I've been thinking about villains lately. I just finished a show called Black Sails where arguably everyone is a villain- so who do you root for? Everyone has shades of grey, even the so- called good guys- and yet I often found myself rooting for the bad guys. I also got to thinking about Game of Thrones and the books that inspire it- some of those characters could be called villains as well, and yet we find ourselves rooting for them. So what gives?
This post will contain some spoilers for both Game of Thrones and Black Sails.
Let's start with Black Sails. It's a show about pirates, so you know not everyone's a good guy. Flint and Vane are the two most notorious pirates on the show and Eleanor runs Nassau where the pirates are based. It's a raucous place where most of the action takes place in a tavern and a whorehouse- the pirates are based on real figures but taken in fictional directions. You also have Jack Rackham and Anne Bonny, two other real life pirates, and Edward Teach (Blackbeard) shows up in S3.
Flint in particular does some bad things, but Charles Vane is no Boy Scout either. They regularly kill for the sole reason that they don't like the restrictions of society or feel like they want to live free. In real life of course pirates are romanticized (see Pirates of the Caribbean) but we generally don't kill people and take stuff because we want to be free. The pirates here are portrayed sympathetically and Eleanor became hated among fans for being on the wrong side at one point. Or... could it just be that the characters are attractive and that's why we like 'em? If the villain is eye candy do they get a pass? If all the pirates were ugly maybe we'd care less.

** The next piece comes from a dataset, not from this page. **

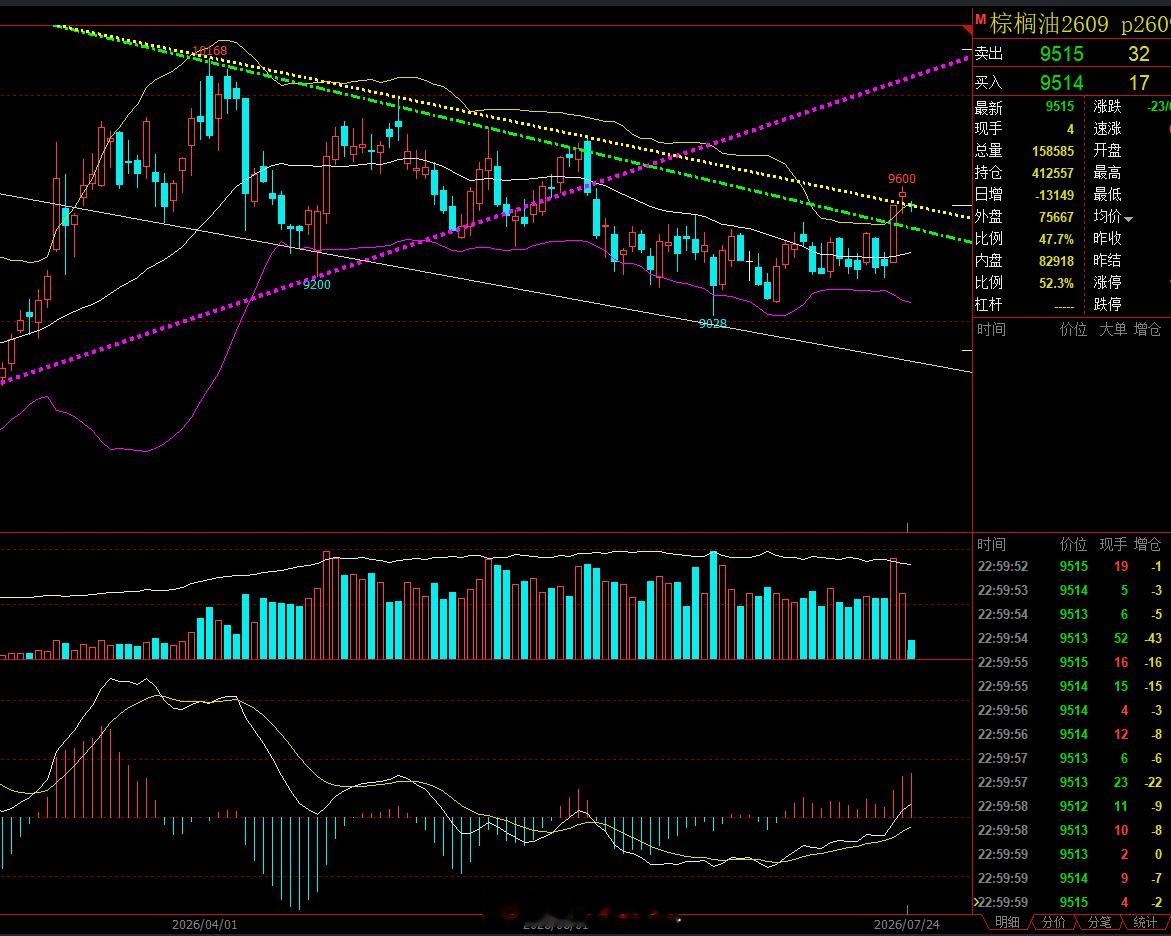Click the 2026/07/24 date marker on time axis
The width and height of the screenshot is (1171, 936).
coord(907,925)
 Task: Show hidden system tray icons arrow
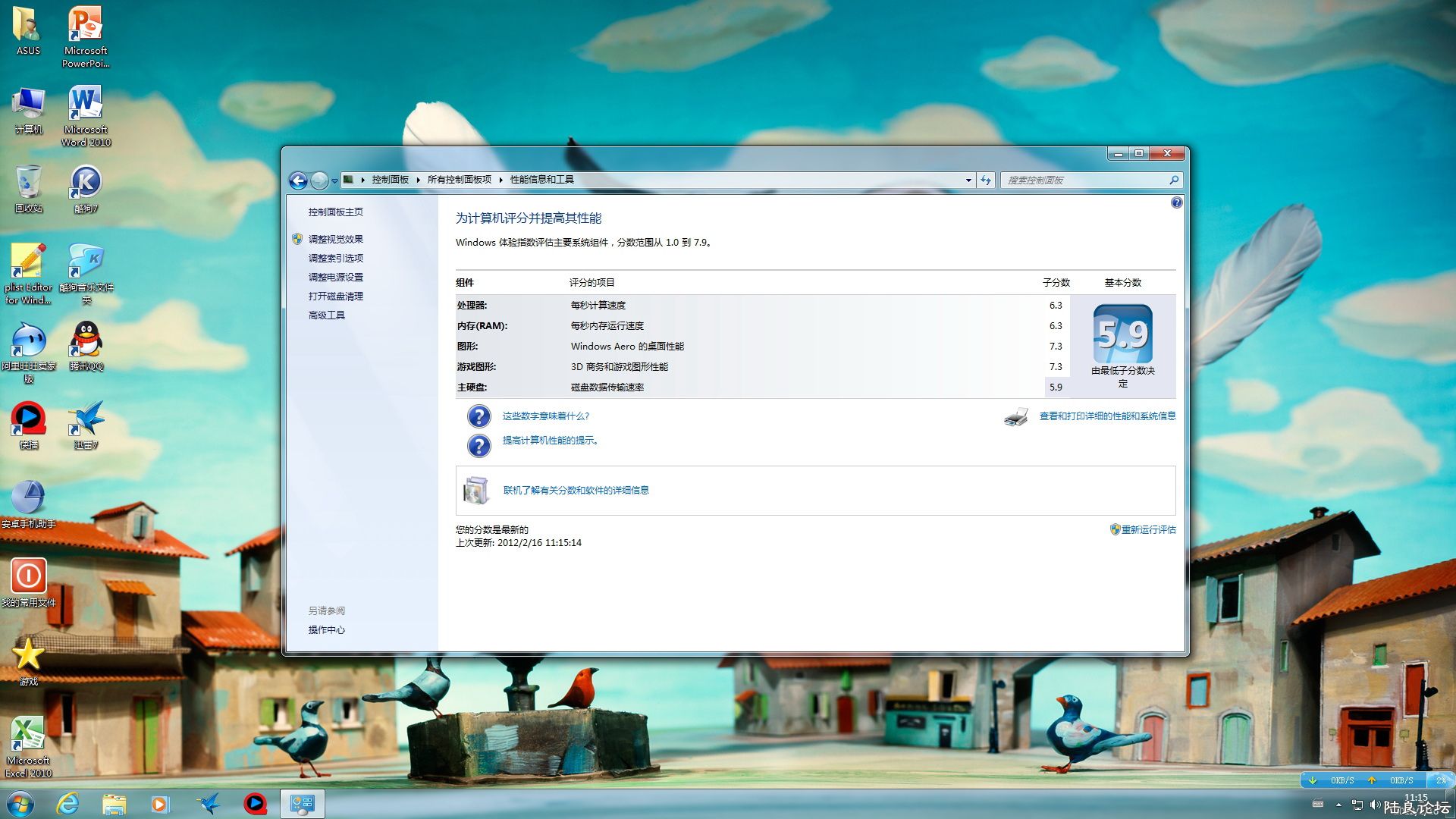point(1338,805)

Jaime Lannister is another example from Game of Thrones. Initially a villain (he throws a boy out a window) he becomes a POV character and it's fair to say he is a favorite for many people. Why? The guy has children through incest with his sister and stabbed the king he was sworn to protect in the back, too. And by the end of the third book I loved the guy. How is this possible? Well, he's also sardonic, confident and has hidden depths of honor that become apparent- but still, what about the bad stuff? I would argue that George RR Martin skillfully makes us reconsider his character through good writing, but he never actually apologizes (or shows much remorse) for throwing a kid out a window. He regrets it a bit but that's not the same thing.
Is there something about villains that appeals to us? Are we easily manipulated by good writing or good acting? I'm curious what you think. Do you ever wonder WHY do I like this character?